Tuesday, June 28, 2016

Examining the Proposed Medicare Part B Drug Demonstration

Comments for the Record

Senate Committee on Finance
Examining the Proposed Medicare Part B Drug Demonstration
Tuesday, June 28, 2016, 10:00 AM

by Michael Bindner
The Center for Fiscal Equity
14448 Parkvale Road
Rockville, Maryland 20853


Chairman Hatch and Ranking Member Wyden, thank you for the opportunity to submit our comments on this topic.  We will leave the description of the experiment to the Administration witnesses and concentrate on why the experiment may or may not be necessary.  As usual, our comments are based on our four-part tax reform plan, which is as follows:

  • A Value Added Tax (VAT) to fund domestic military spending and domestic discretionary spending with a rate between 10% and 13%, which makes sure very American pays something.
  • Personal income surtaxes on joint and widowed filers with net annual incomes of $100,000 and single filers earning $50,000 per year to fund net interest payments, debt retirement and overseas and strategic military spending and other international spending, with graduated rates between 5% and 25% in either 5% or 10% increments.  Heirs would also pay taxes on distributions from estates, but not the assets themselves, with distributions from sales to a qualified ESOP continuing to be exempt.
  • Employee contributions to Old Age and Survivors Insurance (OASI) with a lower income cap, which allows for lower payment levels to wealthier retirees without making bend points more progressive.
  • A VAT-like Net Business Receipts Tax (NBRT), essentially a subtraction VAT with additional tax expenditures for family support,  health care and the private delivery of governmental services, to fund entitlement spending and replace income tax filing for most people (including people who file without paying), the corporate income tax, business tax filing through individual income taxes and the employer contribution to OASI, all payroll taxes for hospital insurance, disability insurance, unemployment insurance and survivors under age sixty.

While the Administration may be correct in siting this experiment as a way to both improve cost and care, the underlying reason has to be cost minimization.  As we saw with Medicare Part C in the mid-90s, minimization on its own leads to decreased care and providers who exit the system and need premium pay to return.
Aside from throwing up our hands and agreeing to deficit spending, as Congress did in establishing such incentives for Part C when it established Part D, some form of revenue increase is required.

Both the Simpson-Bowles Commission and the Rivlin-Domenici Commission recommended an increase in Part B and D premiums. That is all well and good, but seniors and the disabled don’t simply have spare cash to throw around without decreasing other spending, like housing or food.  For most people, that European vacation only comes as a gift from grateful children or merciful siblings.  Therefore, the only way to increase premiums is to also increase the basic Social Security and Disability benefit (which will need to happen anyway if the drive to a $15 minimum wage keeps gaining success).

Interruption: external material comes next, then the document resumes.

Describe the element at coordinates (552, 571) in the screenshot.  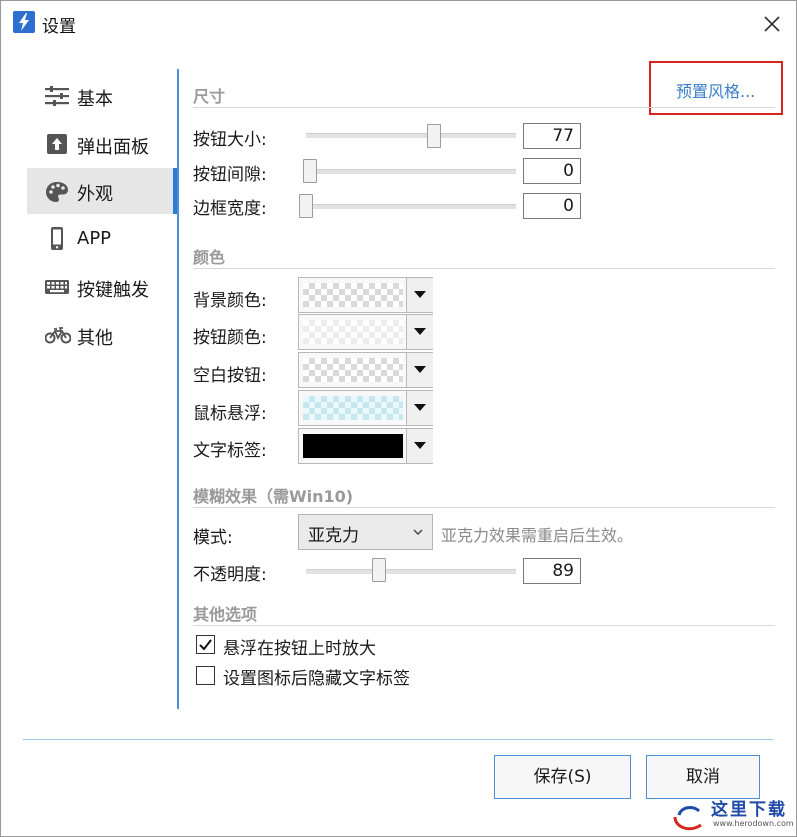
I see `opacity-input: 89` at that location.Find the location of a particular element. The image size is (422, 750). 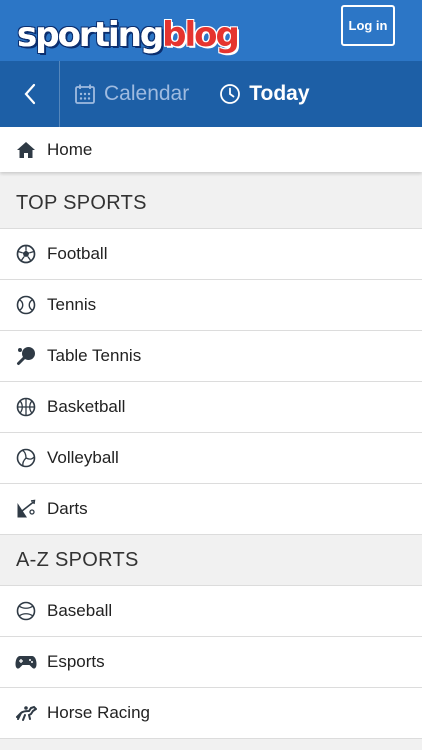

top-bar: sporting blog Log in is located at coordinates (211, 30).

Increasing the benefit is usually seen as a matter of raising the income cap and making the bend points in benefit calculation more severe so that the contribution increase does not simply lead to higher benefits for wealthier retirees.  There is, however, another option.

Our proposal is to lower the employee income cap on contributions to decrease the entitlement for richer retirees while the employer income cap is eliminated, the employer and employee payroll taxes are decoupled and the employer contribution credited equally to each employee at some average which takes in all income.  If a payroll tax is abandoned in favor of some kind of consumption tax, all income, both wage and non-wage, would be taxed and the tax rate may actually be lowered.

Ultimately, fixing health care reform will require more funding, probably some kind of employer payroll or net business receipts tax – which would also fund the shortfall in Medicare and Medicaid (and take over most of their public revenue funding), regardless of whether Part B and D premiums are adjusted.

Our Net Business Receipts Tax/Subtraction VAT proposal above is the recommended consumption tax.  It would not show up on the receipt because it can be offset by employer provided substitutes.

The NBRT can provide an incentive for cost savings if we allow employers to offer services privately to both employees and retirees in exchange for a substantial tax benefit, either by providing insurance or hiring health care workers directly and building their own facilities. Employers who fund catastrophic care or operate nursing care facilities would get an even higher benefit, with the proviso that any care so provided be superior to the care available through Medicaid. Making employers responsible for most costs and for all cost savings allows them to use some market power to get lower rates, but no so much that the free market is destroyed.

This proposal is probably the most promising way to arrest health care costs from their current upward spiral – as employers who would be financially responsible for this care through taxes would have a real incentive to limit spending in a way that individual taxpayers simply do not have the means or incentive to exercise. While not all employers would participate, those who do would dramatically alter the market.

A kind of beneficiary exchange could be established so that participating employers might trade credits for the funding of former employees who retired elsewhere, so that no one must pay unduly for the medical costs of workers who spent the majority of their careers in the service of other employers.


Thank you for this opportunity to share these ideas with the committee.  As always, we are available to meet with members and staff or to provide direct testimony on any topic you wish.